I would love to prove that in a court of law.

Mrs. Bledsoe shrugs. She obviously hasn’t made that leap yet.

“We wanted to know,” she says, her voice shy as she approaches the topic at hand, “how much you charge.”

It has barely been two months since I regularly commuted to the northwest part of the state for a rape trial. Though the publicity was worth it, I lost money on that case with all the traveling and being away from the office. Though I think I know, I ask, “How did you find out about me?”

“You were the lawyer for Dade Cunningham, and you used to live in Bear Creek. Lucy Cunningham recommended you.”

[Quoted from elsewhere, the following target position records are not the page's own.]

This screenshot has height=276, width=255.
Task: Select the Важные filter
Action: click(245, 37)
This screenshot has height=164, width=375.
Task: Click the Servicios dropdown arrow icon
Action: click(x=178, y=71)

I nod, though I am a little surprised. Though Dade was acquitted, his mother wasn’t all that happy with me by the end of the trial. Dade Cunningham was a wide receiver for the University of Arkansas who was accused of raping a white cheerleader. His mother, who lives in Hughes, a few miles east of Bear Creek, retained me to represent him, and I took his case hoping that if I got him acquitted I could negotiate his pro contract.